We have shown (Faria et al., 2017) that the micro-habitat temperatures (MHT) of some crab species from the Brazilian and Argentinian zoogeographical provinces are similar, but are higher than those of the Magellanic species. The upper (UL50) and lower (LL50) critical thermal limits of these crabs are subject to different environmental pressures, and exhibit unique evolutionary histories. The UL50 show phylogenetic signal and correlate with micro-habitat temperature, while the LL50 are more plastic and differ markedly among all provinces, revealing an asymmetrical evolutionary history of the critical thermal limits.

In the present study, we now investigate physiological and evolutionary patterns of thermal tolerance in this crab clade (Faria et al., 2017), characterizing the effects of critical thermal limits (LL50 and UL50) on selected descriptors of aerobic and anaerobic metabolism at the systemic and kinetic levels. Using 12 intertidal crab species distributed across the three thermal provinces from northern Brazil to southern Patagonia, we tested for: (i) the influence of shared ancestry and thermal province on metabolic evolution; (ii) the existence of functional trade-offs among aerobic and anaerobic metabolism and LDH kinetics in shaping thermal tolerance; and (iii) the presence of evolutionary convergences and adaptive peaks in the crab phylogeny.

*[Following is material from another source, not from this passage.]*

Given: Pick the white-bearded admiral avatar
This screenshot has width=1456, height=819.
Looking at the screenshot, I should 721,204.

This study considers that species’ traits are linked to each other through space and time, embracing most dimensions of physiological evolution.

Materials and Methods

Crab Sampling and Laboratory Maintenance

Approximately 70 adult, intermolt, male or female crabs of each of the 12 species were collected during the morning, at low tide, from mangroves, salt marshes, and sandy or rocky beaches, at the ends of the summers of 2013 and 2014. Collection sites included the Brazilian, Argentinian and Magellanic zoogeographical provinces (Boschi and Gavio, 2005; Figure 1), which correspond roughly to the Tropical, Subtropical and sub-Antarctic physiographical zones.

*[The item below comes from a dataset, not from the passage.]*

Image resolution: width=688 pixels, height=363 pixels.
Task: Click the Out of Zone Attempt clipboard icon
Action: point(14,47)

In the laboratory, the crabs were maintained prior to experiments for 5 days in plastic boxes, each containing a thin layer of seawater (≈3 mm deep, 30 ‰S) to allow gill wetting, in incubators or in water baths (Fanem 347 DCG; Solab SL 224; Polystat 12002, Palmer Instrument Company) at the respective field reference temperatures (FRT) of each zoogeographical province (see above). These temperatures represent the median of the mean monthly minimum and maximum temperatures registered at the northern and southern geographical limits of each province (sensu Boschi, 2000a; National Oceanic and Atmospheric Administration [NOAA] and U.S. Department of Commerce, 2019). This protocol also minimized possible intrinsic physiological variability related to the species’ vertical positions within the intertidal habitat. The crabs were not fed during the experiments, and the seawater was replaced daily in the morning.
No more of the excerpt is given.